It is inexcusable to still not know about it. It is despicable to not want to know about it. It is shameful to stay silent. It is a crime to stand by and watch or to not take the time to act. What will you say, later, when you're asked where you were when millions suffered and were killed in the Sudan?

According to the United Nations' head of humanitarian aid, Jan Egeland, Darfur is the world's worst humanitarian crisis. And even though a peace agreement between the warring sides, the Sudanese government and the rebels, was signed last year, there is no clear solution as who will safeguard peace and who will pay for it. The proposed 7,000-strong African Union force is regarded as much too small to handle the task. And, let me guess, the oil-rich Gulf States are too busy raking in the cash from the rising oil prices to find the time, and the funds, to help their brethren in Africa.

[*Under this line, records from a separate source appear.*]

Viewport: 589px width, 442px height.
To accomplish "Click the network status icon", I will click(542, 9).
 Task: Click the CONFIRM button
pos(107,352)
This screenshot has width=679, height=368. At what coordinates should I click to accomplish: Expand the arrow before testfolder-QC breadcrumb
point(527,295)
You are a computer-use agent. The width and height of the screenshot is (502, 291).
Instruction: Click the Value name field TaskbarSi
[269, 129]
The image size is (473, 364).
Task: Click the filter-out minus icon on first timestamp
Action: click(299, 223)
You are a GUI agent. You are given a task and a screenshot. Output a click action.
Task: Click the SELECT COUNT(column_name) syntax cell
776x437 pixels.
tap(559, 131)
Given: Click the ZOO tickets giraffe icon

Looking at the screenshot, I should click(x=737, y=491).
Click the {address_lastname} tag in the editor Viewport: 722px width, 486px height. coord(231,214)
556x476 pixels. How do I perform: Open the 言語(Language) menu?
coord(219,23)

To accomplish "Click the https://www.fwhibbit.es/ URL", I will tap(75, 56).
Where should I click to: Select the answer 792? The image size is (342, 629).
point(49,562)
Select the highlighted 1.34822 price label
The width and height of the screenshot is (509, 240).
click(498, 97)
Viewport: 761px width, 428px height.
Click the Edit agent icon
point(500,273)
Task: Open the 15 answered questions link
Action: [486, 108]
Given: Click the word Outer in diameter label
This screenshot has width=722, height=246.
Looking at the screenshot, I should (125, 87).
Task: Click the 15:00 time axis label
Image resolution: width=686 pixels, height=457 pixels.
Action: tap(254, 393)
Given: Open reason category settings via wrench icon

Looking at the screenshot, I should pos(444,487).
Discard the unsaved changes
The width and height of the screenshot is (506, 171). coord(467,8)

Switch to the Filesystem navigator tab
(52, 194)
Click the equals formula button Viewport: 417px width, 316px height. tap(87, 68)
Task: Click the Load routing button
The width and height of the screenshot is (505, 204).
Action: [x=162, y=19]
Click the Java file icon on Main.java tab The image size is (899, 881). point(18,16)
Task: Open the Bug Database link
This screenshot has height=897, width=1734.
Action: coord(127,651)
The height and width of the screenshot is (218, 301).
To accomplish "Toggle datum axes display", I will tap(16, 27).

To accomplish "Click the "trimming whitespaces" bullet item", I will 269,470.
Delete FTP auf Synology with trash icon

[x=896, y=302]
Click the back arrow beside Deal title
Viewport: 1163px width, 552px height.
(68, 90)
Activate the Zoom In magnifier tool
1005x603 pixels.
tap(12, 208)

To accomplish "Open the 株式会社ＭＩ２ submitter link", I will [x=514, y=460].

Read Nicholas D. Kristof's columns in the New York Times to learn more about the Sudan; visit the U.N.'s special Web site on the Sudan compiled by the United Nations Office for the Coordination of Humanitarian Affairs and visit Human Rights Watch, HOPE for Darfur; read what the BBC has compiled on the Sudan as well as UNICEF's special report; read on Worldpress.org what the international media have to say about Sudan; read the posts on BlogAfrica and Africablog; and read Eric Reeves' accounts on Darfur at www.sudanreeves.org, who summarizes:

"For terrifyingly, all current evidence suggests that hundreds of thousands of human beings will die in the coming months [...].
A rapidly accelerating contraction of humanitarian reach and capacity has left three quarters of a million civilians without any assistance whatsoever in Darfur and eastern Chad [...]."
[whole story]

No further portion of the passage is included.